[Source records]
BEGIN

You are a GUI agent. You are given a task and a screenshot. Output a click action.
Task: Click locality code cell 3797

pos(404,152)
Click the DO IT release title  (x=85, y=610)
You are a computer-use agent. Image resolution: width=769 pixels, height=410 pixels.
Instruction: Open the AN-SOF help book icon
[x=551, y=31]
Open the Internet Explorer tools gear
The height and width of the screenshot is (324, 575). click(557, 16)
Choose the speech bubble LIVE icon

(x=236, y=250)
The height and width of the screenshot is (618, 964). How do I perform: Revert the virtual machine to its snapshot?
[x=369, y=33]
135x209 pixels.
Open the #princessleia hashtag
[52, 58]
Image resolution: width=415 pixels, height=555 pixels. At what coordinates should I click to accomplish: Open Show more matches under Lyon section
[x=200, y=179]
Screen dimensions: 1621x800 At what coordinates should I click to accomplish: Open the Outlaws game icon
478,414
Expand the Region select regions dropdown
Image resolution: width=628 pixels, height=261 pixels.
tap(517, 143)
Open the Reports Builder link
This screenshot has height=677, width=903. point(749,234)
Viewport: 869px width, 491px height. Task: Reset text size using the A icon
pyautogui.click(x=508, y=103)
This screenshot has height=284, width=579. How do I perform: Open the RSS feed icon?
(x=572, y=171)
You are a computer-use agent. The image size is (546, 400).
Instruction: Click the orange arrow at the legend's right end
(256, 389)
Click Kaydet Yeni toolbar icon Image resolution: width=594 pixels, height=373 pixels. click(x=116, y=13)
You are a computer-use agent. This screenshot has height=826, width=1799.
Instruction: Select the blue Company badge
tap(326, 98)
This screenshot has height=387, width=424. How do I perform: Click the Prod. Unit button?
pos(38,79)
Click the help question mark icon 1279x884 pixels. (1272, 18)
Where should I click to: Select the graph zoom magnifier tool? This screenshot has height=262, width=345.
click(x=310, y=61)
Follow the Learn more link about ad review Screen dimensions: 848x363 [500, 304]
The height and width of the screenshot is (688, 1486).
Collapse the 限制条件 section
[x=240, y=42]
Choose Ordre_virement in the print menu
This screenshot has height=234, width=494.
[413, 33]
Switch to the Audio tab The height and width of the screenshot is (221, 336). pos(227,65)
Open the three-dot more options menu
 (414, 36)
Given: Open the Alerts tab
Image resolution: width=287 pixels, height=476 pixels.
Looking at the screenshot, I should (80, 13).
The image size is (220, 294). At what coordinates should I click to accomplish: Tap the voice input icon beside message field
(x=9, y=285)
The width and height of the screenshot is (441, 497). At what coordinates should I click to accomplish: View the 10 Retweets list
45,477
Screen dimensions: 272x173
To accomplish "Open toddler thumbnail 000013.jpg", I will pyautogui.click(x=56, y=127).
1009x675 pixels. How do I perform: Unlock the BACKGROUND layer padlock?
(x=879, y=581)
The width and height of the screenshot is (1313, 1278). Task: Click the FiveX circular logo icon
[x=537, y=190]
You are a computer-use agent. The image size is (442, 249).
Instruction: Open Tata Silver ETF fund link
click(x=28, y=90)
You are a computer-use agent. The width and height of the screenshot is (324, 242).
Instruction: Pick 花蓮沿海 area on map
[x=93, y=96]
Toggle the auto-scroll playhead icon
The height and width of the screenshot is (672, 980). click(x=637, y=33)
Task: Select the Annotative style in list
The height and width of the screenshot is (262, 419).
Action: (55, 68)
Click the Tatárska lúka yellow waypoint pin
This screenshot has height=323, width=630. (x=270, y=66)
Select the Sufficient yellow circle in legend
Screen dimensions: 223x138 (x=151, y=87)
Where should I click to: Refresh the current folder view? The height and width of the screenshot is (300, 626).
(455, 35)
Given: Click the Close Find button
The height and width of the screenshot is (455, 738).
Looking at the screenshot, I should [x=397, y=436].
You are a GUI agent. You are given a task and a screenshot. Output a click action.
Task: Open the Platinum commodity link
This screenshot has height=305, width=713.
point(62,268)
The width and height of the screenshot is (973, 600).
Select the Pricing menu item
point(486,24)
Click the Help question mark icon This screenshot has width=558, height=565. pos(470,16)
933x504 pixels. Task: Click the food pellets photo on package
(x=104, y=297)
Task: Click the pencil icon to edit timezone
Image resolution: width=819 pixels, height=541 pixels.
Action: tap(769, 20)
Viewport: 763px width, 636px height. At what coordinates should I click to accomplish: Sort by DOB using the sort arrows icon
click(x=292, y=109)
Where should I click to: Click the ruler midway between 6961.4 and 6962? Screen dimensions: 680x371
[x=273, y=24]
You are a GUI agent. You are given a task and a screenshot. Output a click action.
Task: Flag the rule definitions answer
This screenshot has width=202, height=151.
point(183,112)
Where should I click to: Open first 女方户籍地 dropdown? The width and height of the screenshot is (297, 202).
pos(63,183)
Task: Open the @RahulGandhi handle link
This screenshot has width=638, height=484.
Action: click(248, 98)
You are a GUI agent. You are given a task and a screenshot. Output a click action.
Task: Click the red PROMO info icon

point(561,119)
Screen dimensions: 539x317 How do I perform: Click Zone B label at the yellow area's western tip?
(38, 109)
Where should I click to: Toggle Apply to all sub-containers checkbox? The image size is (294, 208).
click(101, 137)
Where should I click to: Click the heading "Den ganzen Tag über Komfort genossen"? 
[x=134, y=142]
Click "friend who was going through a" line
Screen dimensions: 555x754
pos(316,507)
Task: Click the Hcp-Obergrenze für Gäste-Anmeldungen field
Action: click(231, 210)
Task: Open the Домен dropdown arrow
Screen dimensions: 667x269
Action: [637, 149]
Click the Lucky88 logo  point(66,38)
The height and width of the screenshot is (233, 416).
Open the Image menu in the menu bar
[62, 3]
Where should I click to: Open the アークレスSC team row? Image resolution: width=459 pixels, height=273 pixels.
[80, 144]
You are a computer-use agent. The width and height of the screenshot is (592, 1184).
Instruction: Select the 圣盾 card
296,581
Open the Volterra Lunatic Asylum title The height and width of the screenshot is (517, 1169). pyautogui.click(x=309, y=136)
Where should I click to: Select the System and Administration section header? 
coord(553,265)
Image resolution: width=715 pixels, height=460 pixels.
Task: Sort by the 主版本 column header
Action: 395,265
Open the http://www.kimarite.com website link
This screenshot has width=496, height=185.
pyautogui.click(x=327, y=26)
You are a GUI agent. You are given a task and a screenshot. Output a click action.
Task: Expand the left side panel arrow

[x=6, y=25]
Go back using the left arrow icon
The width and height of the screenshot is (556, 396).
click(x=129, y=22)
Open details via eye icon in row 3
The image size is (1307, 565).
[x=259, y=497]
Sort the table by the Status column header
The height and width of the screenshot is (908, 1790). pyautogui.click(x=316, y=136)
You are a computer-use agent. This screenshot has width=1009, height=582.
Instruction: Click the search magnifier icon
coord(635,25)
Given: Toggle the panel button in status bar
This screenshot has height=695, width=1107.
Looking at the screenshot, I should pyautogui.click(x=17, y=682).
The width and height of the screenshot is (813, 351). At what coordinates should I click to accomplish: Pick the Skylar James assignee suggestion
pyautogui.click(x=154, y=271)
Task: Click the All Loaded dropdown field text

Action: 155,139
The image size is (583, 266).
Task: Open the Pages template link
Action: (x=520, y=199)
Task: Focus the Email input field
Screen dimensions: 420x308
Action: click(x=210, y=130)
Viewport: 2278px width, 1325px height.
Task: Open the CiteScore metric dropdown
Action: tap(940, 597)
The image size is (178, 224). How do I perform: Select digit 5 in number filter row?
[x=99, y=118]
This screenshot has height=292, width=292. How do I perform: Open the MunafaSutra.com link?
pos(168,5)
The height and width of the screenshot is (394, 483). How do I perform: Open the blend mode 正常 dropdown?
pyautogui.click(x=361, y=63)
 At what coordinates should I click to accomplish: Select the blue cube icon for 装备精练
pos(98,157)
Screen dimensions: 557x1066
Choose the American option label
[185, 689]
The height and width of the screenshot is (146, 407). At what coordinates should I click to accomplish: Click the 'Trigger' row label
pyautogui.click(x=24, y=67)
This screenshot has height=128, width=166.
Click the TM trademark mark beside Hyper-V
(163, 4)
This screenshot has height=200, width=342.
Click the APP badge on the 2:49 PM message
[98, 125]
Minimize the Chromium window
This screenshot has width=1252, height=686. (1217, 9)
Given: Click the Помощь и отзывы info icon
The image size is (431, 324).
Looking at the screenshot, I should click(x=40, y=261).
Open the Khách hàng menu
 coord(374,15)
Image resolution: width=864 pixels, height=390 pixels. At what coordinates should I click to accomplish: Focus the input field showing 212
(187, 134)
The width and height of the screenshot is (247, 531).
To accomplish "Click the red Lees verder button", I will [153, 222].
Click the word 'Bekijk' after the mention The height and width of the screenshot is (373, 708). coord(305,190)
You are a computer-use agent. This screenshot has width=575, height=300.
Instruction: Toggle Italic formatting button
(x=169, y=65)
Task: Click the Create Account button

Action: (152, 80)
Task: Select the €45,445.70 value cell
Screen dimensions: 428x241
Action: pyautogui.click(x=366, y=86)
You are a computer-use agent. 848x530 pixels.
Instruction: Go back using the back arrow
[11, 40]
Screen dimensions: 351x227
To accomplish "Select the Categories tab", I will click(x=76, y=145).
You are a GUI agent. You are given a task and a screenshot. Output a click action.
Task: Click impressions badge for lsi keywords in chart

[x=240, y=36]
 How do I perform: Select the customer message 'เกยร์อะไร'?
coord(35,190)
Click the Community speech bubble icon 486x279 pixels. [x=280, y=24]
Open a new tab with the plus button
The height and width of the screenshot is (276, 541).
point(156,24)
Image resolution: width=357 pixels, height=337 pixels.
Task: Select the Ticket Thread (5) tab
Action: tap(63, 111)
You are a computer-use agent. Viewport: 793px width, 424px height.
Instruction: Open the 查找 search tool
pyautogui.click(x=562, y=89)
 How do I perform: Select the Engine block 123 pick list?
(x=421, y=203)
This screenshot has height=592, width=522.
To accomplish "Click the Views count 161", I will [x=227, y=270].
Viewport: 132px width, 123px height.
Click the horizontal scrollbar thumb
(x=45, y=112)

END

§ **Exercise instructions**: Output, please, only the lines running from the start of the entries through the line that contains "You are a computer-use agent. Image", including both of those lines.

§ **Answer box**:
You are a GUI agent. You are given a task and a screenshot. Output a click action.
Task: Click locality code cell 3797

pos(404,152)
Click the DO IT release title  (x=85, y=610)
You are a computer-use agent. Image resolution: width=769 pixels, height=410 pixels.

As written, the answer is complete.